» Exercise materials:
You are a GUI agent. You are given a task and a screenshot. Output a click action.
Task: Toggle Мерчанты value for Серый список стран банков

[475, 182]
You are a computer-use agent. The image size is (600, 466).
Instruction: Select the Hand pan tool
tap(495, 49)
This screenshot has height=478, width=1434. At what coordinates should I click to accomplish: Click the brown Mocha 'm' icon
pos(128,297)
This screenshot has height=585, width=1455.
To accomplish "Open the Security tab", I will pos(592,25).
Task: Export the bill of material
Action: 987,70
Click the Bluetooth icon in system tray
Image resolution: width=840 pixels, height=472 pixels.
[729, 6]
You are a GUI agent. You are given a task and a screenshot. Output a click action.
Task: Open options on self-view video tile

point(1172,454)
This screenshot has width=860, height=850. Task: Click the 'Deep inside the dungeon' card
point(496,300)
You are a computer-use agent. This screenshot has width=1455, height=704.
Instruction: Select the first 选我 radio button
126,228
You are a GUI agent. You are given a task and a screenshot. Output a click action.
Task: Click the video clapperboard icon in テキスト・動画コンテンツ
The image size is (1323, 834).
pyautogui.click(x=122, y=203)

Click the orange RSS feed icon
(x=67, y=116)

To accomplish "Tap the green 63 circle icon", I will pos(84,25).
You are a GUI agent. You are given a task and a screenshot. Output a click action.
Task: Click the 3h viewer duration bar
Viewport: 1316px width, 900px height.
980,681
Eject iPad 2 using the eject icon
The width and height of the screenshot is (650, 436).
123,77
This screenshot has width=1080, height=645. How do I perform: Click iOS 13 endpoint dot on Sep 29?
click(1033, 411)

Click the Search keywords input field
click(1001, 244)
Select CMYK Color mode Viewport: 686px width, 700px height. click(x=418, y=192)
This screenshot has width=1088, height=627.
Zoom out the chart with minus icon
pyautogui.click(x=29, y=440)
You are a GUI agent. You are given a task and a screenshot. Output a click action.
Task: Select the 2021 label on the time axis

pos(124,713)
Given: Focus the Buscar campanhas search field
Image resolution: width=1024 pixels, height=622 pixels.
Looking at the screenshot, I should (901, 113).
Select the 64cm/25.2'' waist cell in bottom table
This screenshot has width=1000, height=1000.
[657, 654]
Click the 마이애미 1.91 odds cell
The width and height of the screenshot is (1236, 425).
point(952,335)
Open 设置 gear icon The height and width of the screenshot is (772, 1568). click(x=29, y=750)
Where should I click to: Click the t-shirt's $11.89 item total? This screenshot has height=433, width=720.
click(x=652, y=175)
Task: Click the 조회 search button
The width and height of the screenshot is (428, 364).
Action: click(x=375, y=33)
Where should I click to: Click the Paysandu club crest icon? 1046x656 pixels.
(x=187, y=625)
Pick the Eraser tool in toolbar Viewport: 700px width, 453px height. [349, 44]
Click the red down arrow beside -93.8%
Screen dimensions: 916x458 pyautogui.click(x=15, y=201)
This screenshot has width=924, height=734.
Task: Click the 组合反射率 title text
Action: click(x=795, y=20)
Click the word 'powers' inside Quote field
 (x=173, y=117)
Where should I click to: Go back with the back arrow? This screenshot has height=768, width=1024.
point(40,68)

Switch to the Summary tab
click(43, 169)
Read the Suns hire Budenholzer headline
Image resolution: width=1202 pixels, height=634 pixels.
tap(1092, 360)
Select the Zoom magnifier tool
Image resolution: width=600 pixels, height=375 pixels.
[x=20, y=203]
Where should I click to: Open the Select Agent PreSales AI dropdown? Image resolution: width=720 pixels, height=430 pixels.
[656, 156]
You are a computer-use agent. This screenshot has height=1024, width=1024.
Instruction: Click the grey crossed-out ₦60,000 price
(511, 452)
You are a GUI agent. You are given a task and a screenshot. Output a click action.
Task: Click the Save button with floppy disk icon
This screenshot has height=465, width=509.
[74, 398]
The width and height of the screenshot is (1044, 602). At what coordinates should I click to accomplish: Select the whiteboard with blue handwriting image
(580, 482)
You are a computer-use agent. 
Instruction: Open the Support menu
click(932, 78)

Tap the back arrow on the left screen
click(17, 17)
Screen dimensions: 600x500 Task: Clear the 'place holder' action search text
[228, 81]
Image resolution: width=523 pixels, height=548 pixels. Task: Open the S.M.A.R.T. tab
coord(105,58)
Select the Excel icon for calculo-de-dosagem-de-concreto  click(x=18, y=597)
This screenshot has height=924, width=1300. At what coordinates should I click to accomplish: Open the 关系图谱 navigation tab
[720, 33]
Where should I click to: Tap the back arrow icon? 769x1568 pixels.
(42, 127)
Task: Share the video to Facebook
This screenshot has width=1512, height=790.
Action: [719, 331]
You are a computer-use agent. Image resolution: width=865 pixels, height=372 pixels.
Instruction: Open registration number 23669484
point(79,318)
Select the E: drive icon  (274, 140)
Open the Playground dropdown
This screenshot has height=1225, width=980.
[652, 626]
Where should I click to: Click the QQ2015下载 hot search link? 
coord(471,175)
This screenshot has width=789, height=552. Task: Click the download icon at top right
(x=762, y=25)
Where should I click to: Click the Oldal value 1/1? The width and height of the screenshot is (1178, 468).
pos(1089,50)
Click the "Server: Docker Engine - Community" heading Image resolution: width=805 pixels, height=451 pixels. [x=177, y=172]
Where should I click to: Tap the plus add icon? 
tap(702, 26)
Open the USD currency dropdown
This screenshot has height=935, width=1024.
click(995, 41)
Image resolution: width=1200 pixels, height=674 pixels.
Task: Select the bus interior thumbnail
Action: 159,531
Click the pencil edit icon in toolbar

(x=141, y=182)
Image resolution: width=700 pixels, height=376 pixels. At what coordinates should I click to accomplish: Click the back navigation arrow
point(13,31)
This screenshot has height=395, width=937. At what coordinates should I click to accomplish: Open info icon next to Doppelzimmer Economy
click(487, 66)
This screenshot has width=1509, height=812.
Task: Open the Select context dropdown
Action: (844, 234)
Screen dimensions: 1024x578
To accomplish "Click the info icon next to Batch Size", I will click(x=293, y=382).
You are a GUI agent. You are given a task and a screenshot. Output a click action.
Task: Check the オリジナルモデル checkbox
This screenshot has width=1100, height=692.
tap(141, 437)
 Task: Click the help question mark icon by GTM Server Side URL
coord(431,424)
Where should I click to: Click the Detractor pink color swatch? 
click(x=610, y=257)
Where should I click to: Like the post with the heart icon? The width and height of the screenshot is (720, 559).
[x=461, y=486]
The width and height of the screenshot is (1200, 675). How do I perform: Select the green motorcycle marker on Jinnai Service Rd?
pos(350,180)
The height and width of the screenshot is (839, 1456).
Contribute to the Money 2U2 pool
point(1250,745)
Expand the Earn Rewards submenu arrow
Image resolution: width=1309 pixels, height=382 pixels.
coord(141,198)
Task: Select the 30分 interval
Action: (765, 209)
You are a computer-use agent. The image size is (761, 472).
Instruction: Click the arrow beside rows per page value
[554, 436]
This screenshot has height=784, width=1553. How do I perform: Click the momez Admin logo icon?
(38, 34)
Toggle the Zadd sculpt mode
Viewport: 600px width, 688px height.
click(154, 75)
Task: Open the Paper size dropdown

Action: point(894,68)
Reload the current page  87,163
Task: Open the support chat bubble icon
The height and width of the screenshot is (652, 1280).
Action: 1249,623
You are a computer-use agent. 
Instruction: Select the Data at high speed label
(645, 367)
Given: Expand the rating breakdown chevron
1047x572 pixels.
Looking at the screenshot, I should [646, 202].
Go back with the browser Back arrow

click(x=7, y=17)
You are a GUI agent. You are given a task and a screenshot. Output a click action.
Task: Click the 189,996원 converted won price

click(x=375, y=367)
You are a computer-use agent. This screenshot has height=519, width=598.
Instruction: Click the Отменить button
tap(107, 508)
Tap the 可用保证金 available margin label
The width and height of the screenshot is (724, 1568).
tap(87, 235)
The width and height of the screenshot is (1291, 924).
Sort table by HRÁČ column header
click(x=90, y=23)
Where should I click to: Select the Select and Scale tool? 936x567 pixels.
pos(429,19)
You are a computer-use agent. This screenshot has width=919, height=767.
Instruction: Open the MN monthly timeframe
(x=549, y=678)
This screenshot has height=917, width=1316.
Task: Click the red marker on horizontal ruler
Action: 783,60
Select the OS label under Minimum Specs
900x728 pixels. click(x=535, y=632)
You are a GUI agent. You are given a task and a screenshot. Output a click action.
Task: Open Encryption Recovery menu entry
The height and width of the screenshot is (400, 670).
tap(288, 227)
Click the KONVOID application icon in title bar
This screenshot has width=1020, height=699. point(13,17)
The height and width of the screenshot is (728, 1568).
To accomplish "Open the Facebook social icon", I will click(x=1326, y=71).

» Try it: Where a line in the material above holds "Expand", copy that line.

» Task response:
Expand the Earn Rewards submenu arrow
Given: Expand the rating breakdown chevron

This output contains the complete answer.